Curiosity does not have an especially good reputation, and one often finds the word coupled with “mere” so that “mere curiosity” can be elegantly dismissed as though beneath the dignity of the speaker, who can then go about his much more grand and august pursuits without the distraction of the petty, grubbing motivation of mere curiosity. There may be some connection between this disdainful attitude toward curiosity and the prevalent anti-intellectualism of western civilization, notwithstanding the fact that most of what is unique in this tradition is derived from the scientific spirit; it is no surprise that any driving force in human affairs eventually provokes an equal and opposite reaction.

Many civilizations that publicly value intellectuals do not value the contributions of intellectuals, so that this social prestige is indistinguishable from a kind of feudal regard for special classes of persons. This is not what happened in western civilization, in which scientific knowledge bestowed real wealth and power — in our own day no less than in the past — and so provoked a reaction. One of the most famous stories from classical antiquity was how Thales, predicting an especially good olive harvest, hired all the olive presses at a low rate out of season, and then let them out at inflated rates during the peak season, proving that philosophers could earn money if they wanted to do so.
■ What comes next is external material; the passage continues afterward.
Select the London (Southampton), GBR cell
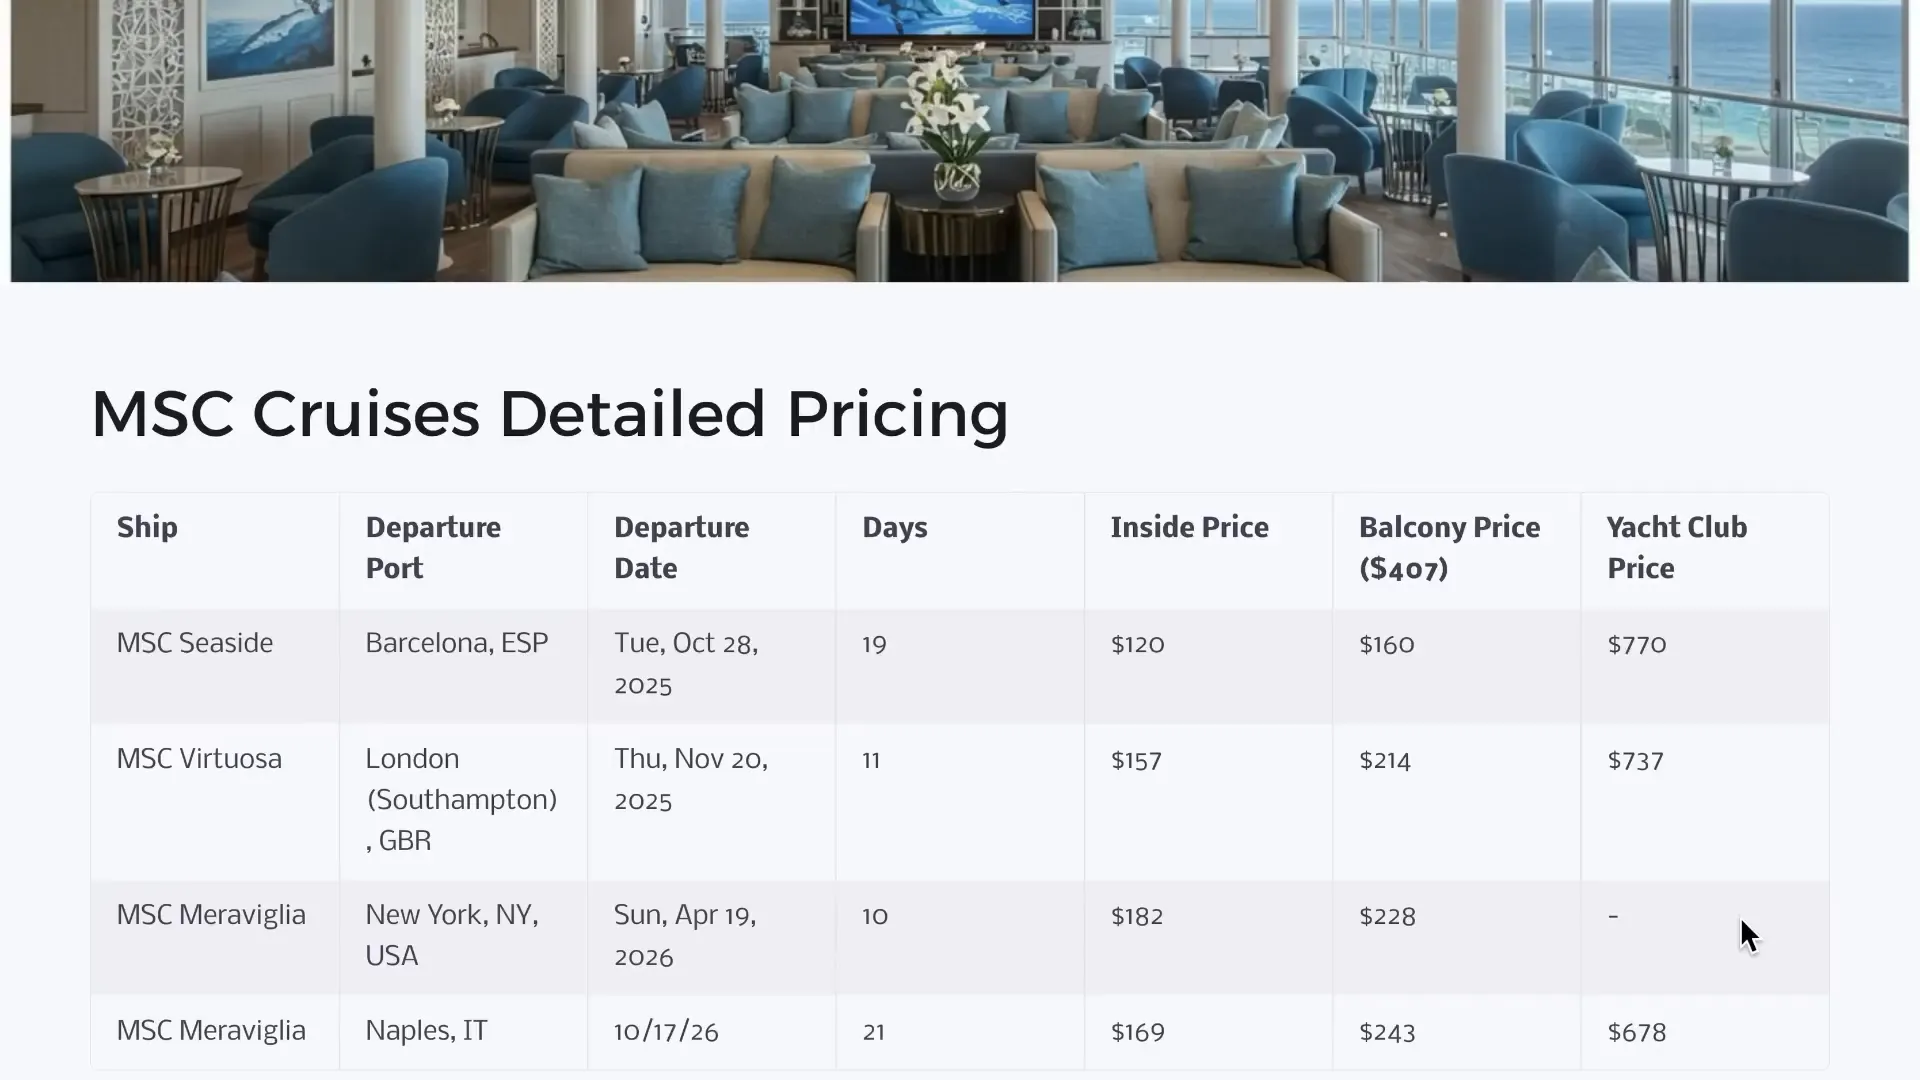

There are a great many interesting quotes that invoke curiosity, for better or worse — Thomas Hobbes: “…this hope and expectation of future knowledge from anything that happeneth new and strange, is that passion which we commonly call ADMIRATION; and the same considered as appetite, is called CURIOSITY, which is appetite of knowledge.” Edmund Burke: “The first and simplest emotion which we discover in the human mind, is curiosity.” Albert Einstein: “I have no special talent. I am only passionately curious.” — which highlight both the admirable and the disreputable side of curiosity. That curiosity has both admirable and disreputable aspects suggests that one might be admirably curious or disreputably curious, and certainly all of us know individuals who are curious in the best sense of the term and others who are curious in the worst sense of the term.

Human beings are adventurers of the spirit. We must count among the attributes of human nature some basal drive toward questioning. This drive could be given an exposition in purely intellectual terms or in purely emotional terms; I think that the intellectual and emotional manifestations of human curiosity are two sides of the same coin, and that is why I suggest positing some basal drive that lies at the root of both. And it isn’t quite right to reduce this drive to curiosity, as we can formulate it in terms of curiosity or in terms of need.
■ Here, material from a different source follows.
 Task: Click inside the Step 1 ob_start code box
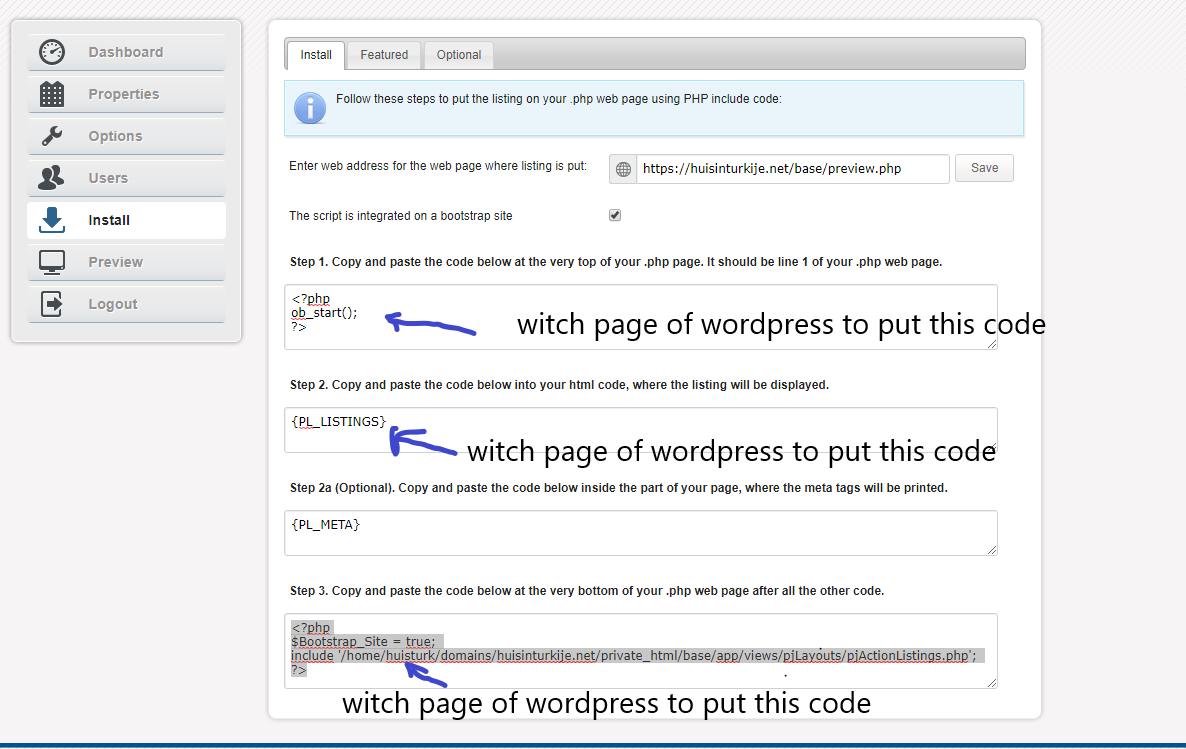pos(640,317)
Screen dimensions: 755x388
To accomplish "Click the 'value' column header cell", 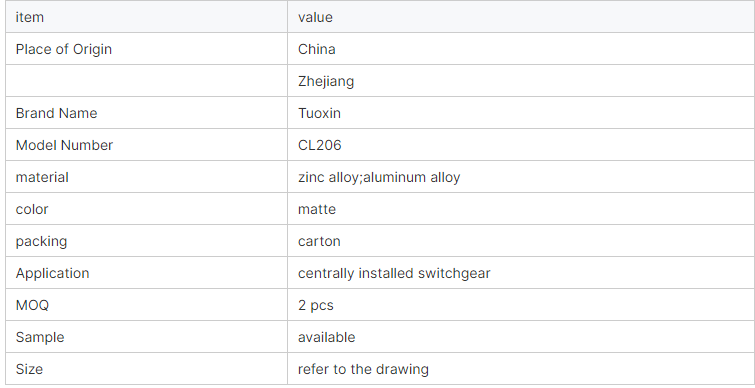I will coord(521,17).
Curiosity is often contrasted to a presumably more esteemed mode of interrogating the cosmos, that we may call existential need. Jacob Needleman often addressed the contrast between “mere” curiosity (which he sometimes called “low curiosity”) and present need. Here is an example:

“It has been said that any question can lead to truth if it is an aching question. For one person it may be the question of life after death, for another the problem of suffering, the causes of war and injustice. Or it may be something more personal and immediate — a profound ethical dilemma, a problem involving the whole direction of one’s life. An aching question, a question that it not just a curiosity or a fleeting burst of emotion, cannot be answered with old thought. Possessed by such a question, one is hungry for ideas of a very different order than the familiar categories that usually accompany us throughout our lives. One is both hungry and, at the same time, more discriminating, less susceptible to credulity and suggestibility. The intelligence of the heart begins to call to us in our sleep.”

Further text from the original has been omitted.